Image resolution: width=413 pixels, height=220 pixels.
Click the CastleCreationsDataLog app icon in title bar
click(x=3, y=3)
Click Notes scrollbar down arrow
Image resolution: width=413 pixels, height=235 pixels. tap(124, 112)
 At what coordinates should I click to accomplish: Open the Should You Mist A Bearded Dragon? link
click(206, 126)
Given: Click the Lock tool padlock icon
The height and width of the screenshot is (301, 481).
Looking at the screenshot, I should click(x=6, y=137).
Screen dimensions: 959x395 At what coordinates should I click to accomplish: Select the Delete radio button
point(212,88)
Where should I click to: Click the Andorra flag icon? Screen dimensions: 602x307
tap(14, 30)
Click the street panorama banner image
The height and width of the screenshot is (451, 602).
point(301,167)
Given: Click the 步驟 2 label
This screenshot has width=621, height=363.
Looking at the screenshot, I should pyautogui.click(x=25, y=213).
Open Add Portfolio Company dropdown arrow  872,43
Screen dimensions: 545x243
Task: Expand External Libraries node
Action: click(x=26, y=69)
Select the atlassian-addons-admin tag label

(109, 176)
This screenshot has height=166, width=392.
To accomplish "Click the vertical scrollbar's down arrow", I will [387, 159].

═══

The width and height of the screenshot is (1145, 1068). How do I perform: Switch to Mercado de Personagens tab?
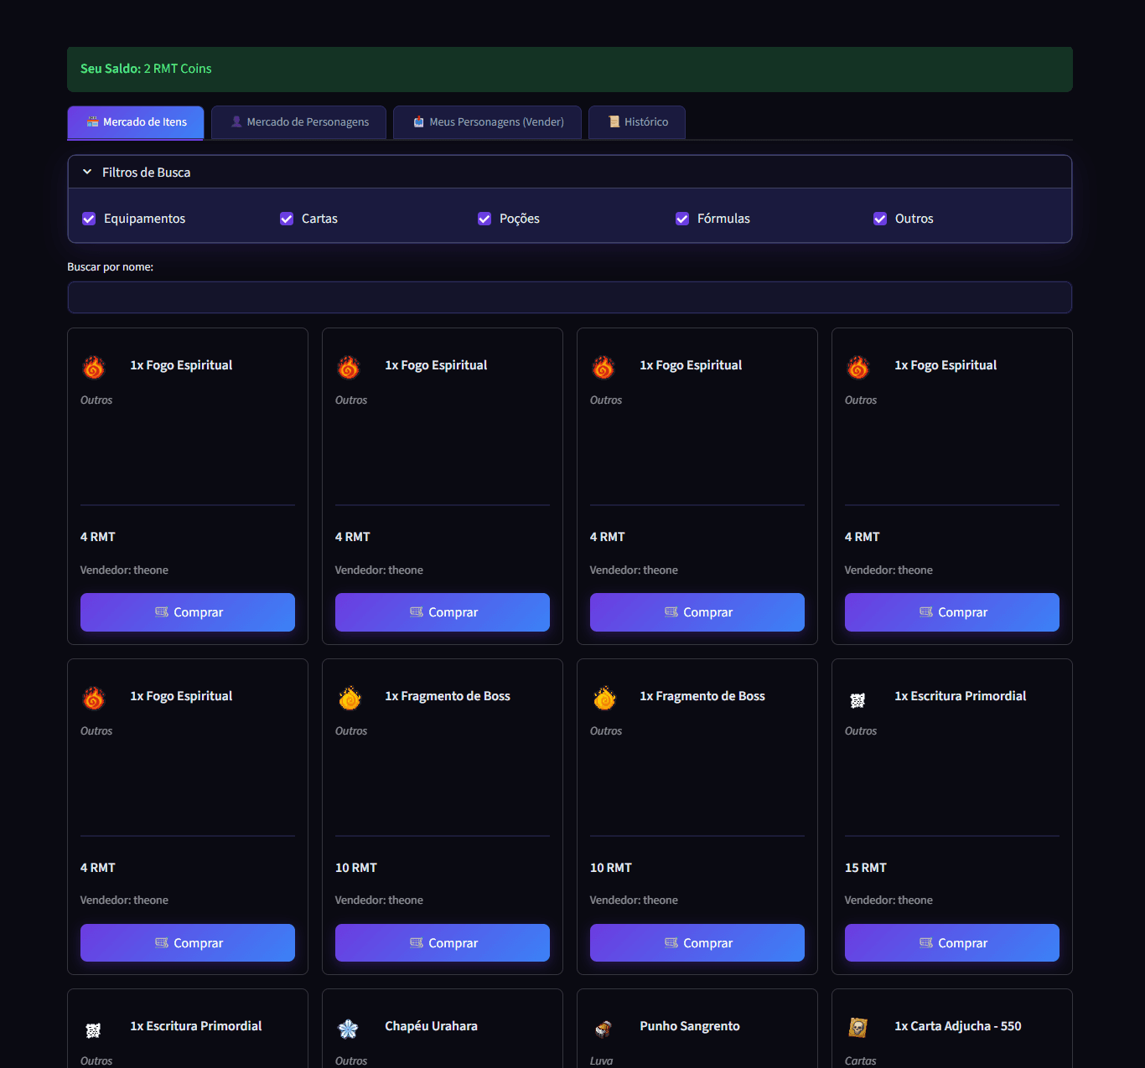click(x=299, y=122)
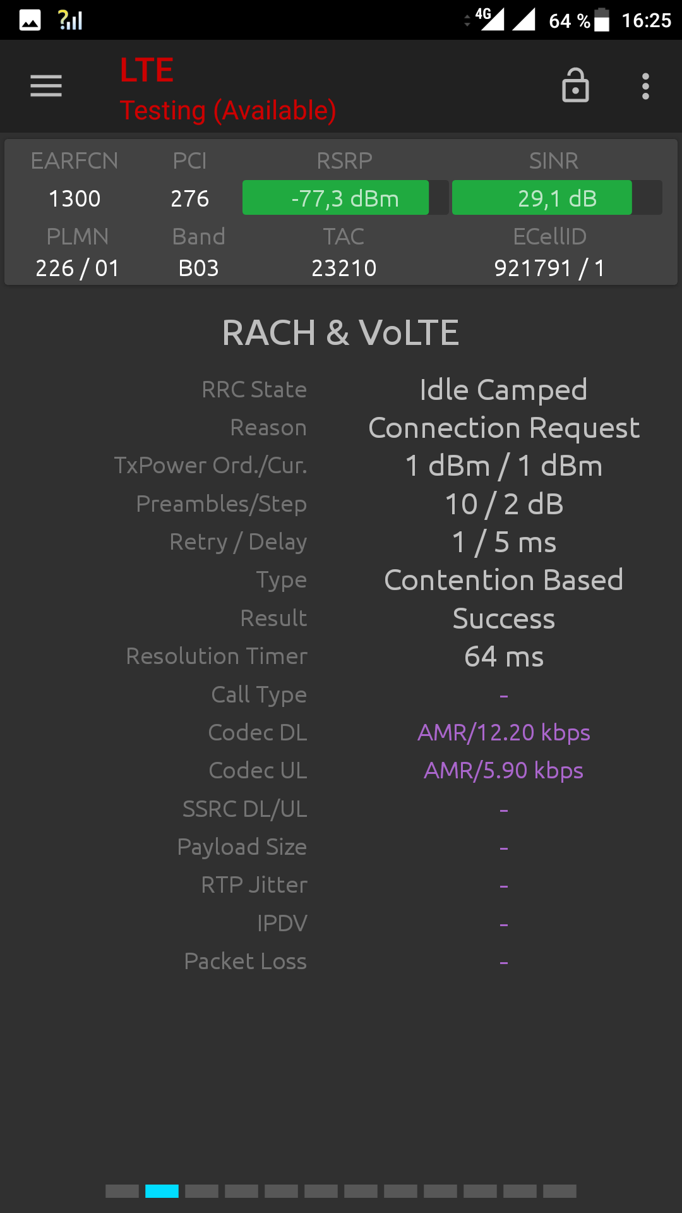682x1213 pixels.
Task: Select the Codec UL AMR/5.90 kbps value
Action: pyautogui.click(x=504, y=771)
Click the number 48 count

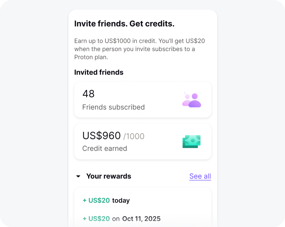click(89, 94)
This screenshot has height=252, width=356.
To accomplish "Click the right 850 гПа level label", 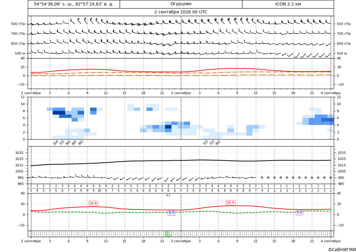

═══

**Problem:** The answer must consist of each line in the entries above that includes "Given".

**Task answer:**
Given: Click the Lock tool padlock icon
Given: Click the 步驟 2 label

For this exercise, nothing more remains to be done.